No one likes to be a stranger. In the wrong neighborhood, it can be downright dangerous, particularly if you’re a male lion.

Lions are highly social cats, with strong bonds that span multiple generations in a single pride. It’s a cozy family picture until young males start to mature at 2-3 years, at which point life takes an unpleasant turn for them. Dad senses the increasing testosterone levels and kicks them not just out of the pride, but out of the territory entirely.

These young lions either end up alone or in small bachelor groups, trying to hunt for themselves and avoiding the territories of other dominant males. They often resort to killing livestock (much easier than wild prey), and in so doing come into conflict with human communities. Few survive this period, but the ones that do are important.
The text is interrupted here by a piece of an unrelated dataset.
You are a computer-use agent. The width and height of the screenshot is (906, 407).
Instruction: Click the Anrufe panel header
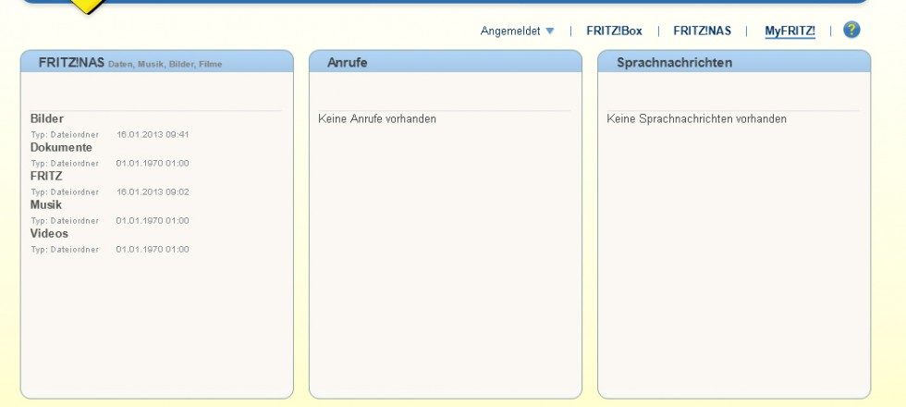pyautogui.click(x=349, y=63)
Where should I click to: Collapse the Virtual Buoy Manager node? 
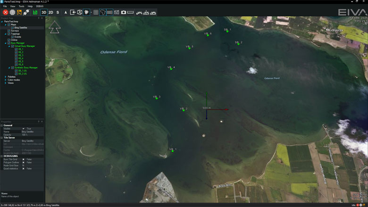coord(8,46)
Sarng'ab (which means mud in Maasai, named by Lion Guardians after a particularly wet search for him) pictured here is one of the survivors. He was born on the western side of Amboseli National Park almost 6 years ago, but the Lion Guardians have since identified him in the Kimana Sanctuary, and more recently from this photo which was taken 70 km from where he grew up.

He was with a lioness at the time, and has perhaps found some space and an opportunity to build a pride of his own. He won’t know it, but Big Life is working to protect him from human threats as he moves, through the efforts of our community rangers and Predator Compensation Fund (PCF), which softened the economic loss for the owners of the cows that he killed.

Two decades ago, the Amboseli lion population was headed for local extinction, and in response Big Life worked with local community leaders to engineer the solution: PCF. The lion killing stopped almost immediately after starting the program, and it’s been a stunning turnaround since then. Our partners at Lion Guardians have monitored a dramatic increase in the Amboseli lion population density to more than seven times what it was 15 years ago.

It’s a demonstration that community-focused conservation solutions can create space for one of Africa’s most threatened and iconic species.

Could you ask for better news on World Lion Day?